Norris went into the pole position shootout at the Autodromo Hermanos Rodriguez having managed to post the benchmark laps in the two earlier qualifying sessions.
However, the Briton was unable to maintain that advantage in the final stage as he dropped to third place behind Ferrari’s Carlos Sainz and Red Bull’s Max Verstappen.
Despite appearing the leading candidate to take top spot earlier in proceedings, Norris has denied that McLaren had the pace to make up the three-tenth gap to Sainz.
Asked how good his final run was, Norris told media including Motorsport Week: “Not good enough, clearly. Honestly, I’m relatively happy-ish. Still P3.
“Not a great day, yes. I mean, I missed FP1 and then with the alternate tyres [in FP2].
“So I felt like a bit on the back foot. Not as much as what Max was. But not been that comfortable at all.
“Found some good steps into qualifying, and Q1 and Q2 were very good. But I mean, I found the limit very quickly.
“I was happy to find the limit. And things were good, but just couldn’t progress from there.
“The car was too difficult to drive in Q3. Too difficult to get, especially three-tenths out of it, compared to Carlos.
“So happy with it. For a minute, it looked like it could have been better. But I think we finished where we should be.”
McLaren peaked before F1 rivals in Mexico
Norris has claimed that his regression down the order come Q3 derived from him extracting the peak potential from his package earlier than his nearest competitors.
“I was at the limit,” he reiterated. “I couldn’t go any quicker. It’s more I think the others just didn’t get the most out of it.
“Yeah, pretty much every corner I was close to locking up and making mistakes. And I did that in my Q3 run one lap.
“But I had definitely nowhere near close to three-tenths left in the car. So it was more that they just went quicker.
“I was at the limit. I got everything out of the car already in Q1 and Q2, [it] made us look like the ones to beat.
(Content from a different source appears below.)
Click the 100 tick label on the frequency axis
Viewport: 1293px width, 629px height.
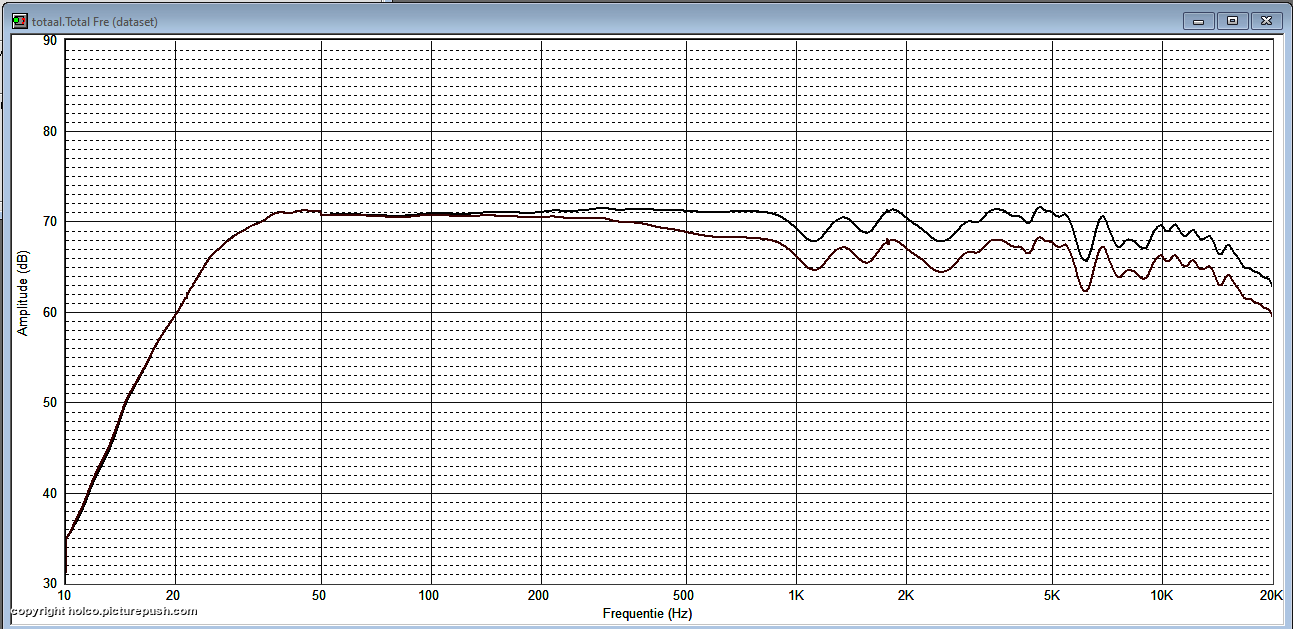point(430,595)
“But honestly, Ferrari have been the ones to beat, and Carlos is top today, so challenging to beat them tomorrow.”
Norris not expecting to rival Ferrari
With Ferrari having dominated the race in the United States last weekend, Norris is not anticipating McLaren to boast the raw pace to be in position to challenge Sainz.
“I mean, the race pace is always a tough one to know,” he assessed. “The last few weekends, they’ve [Ferrari] been extremely quick and quicker than us.
“So I don’t have the confidence to say, yes, we can just beat them on pace. Like today, not on their level.
“But tomorrow’s another day. If we can have a good start, hopefully it’s exciting down to Turn 1.
“Yeah, Carlos is going to be fast. Like he said, he’s got nothing to lose.
“And they’ve been fastest for the last few weekends. So we’ll try our best. But I don’t think we have the pace compared to them at the moment.”